PROBLEM:
Write out the data exactly, please, and omit the pictures.

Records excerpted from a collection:
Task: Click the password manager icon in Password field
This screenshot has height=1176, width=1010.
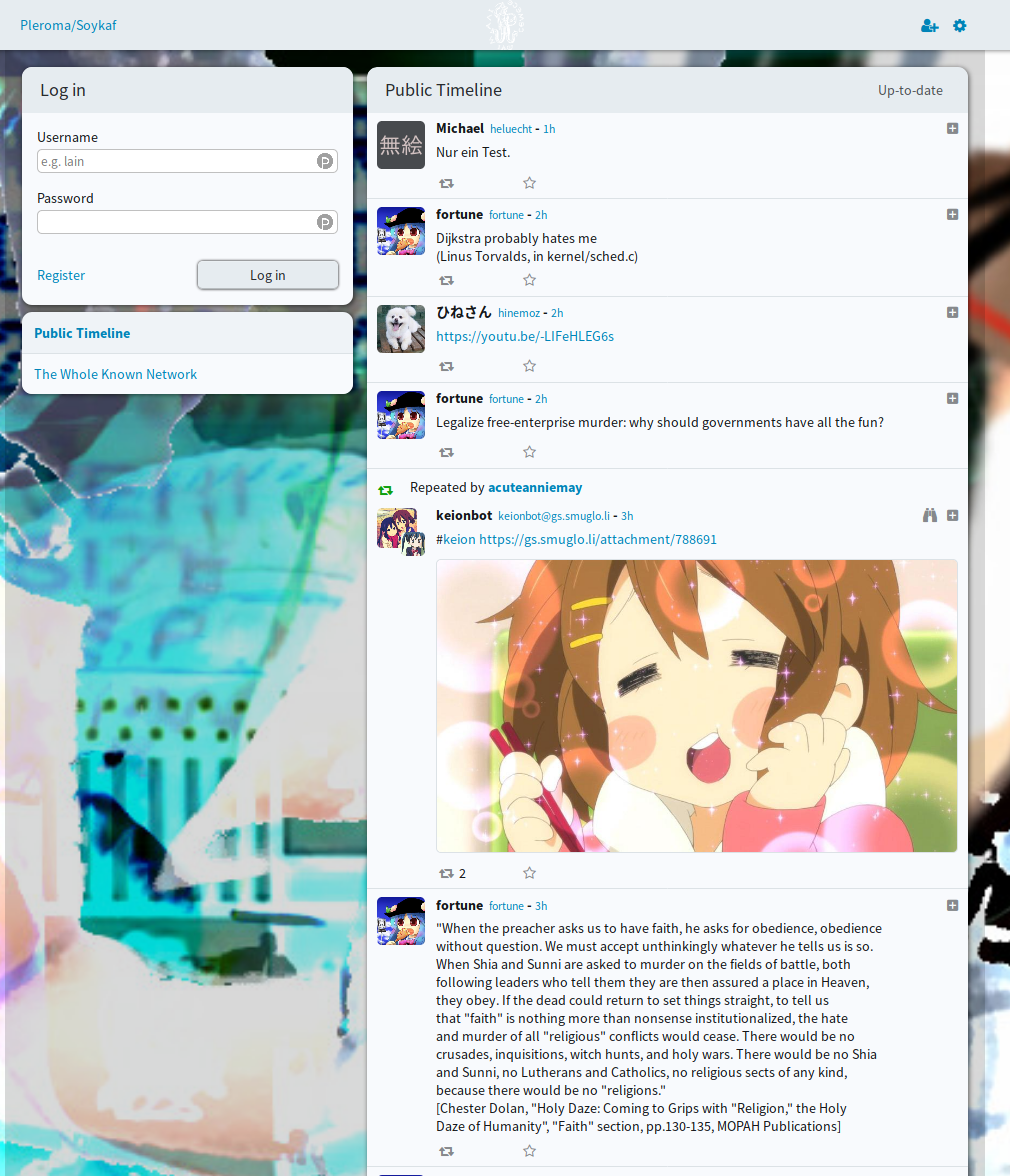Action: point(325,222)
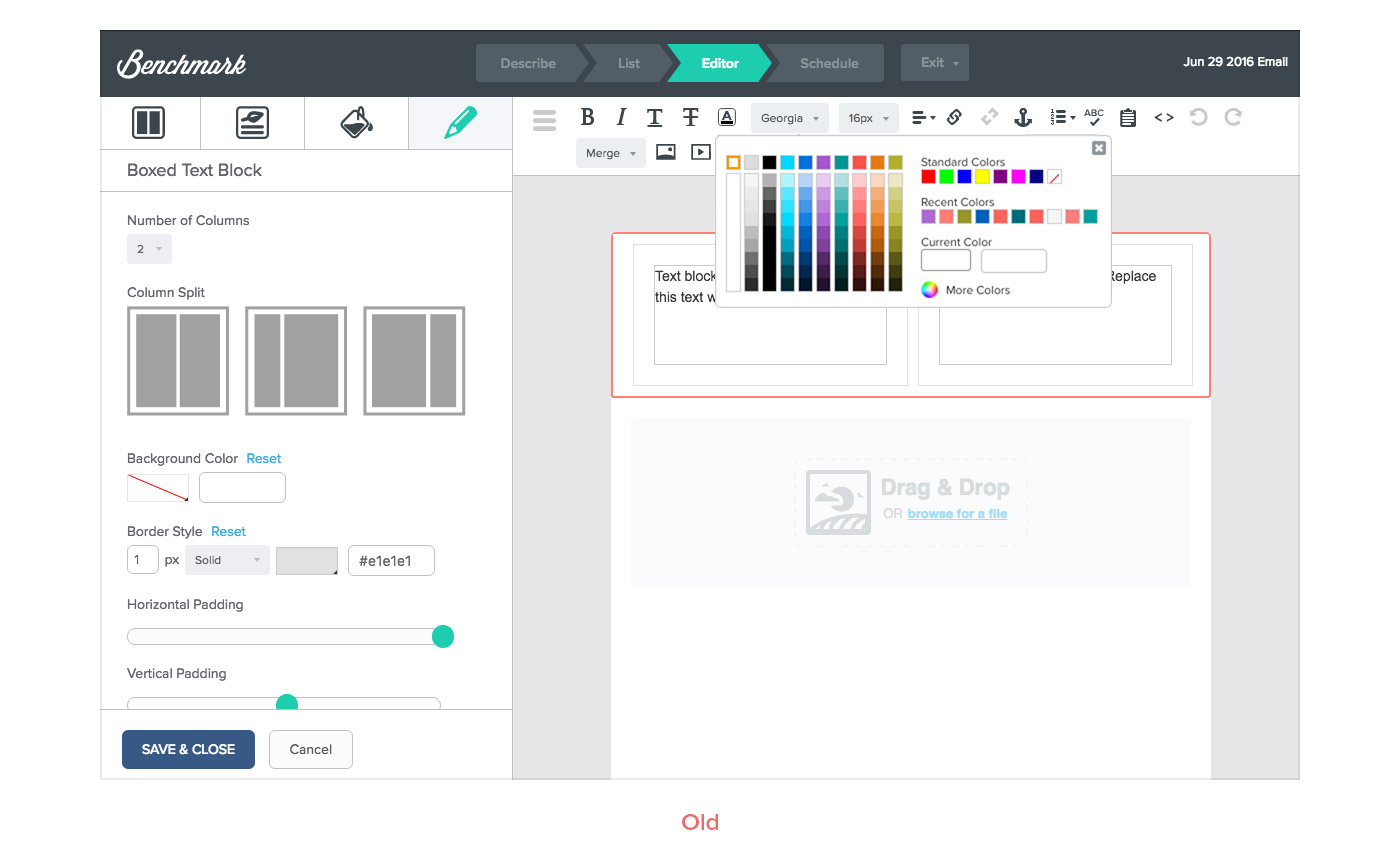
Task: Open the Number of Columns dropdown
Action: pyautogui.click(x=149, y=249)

TASK RESULT:
Task: Click the password manager icon in Password field
This screenshot has height=1176, width=1010.
Action: point(325,222)
Task: Open the Number of Columns dropdown
Action: pyautogui.click(x=149, y=249)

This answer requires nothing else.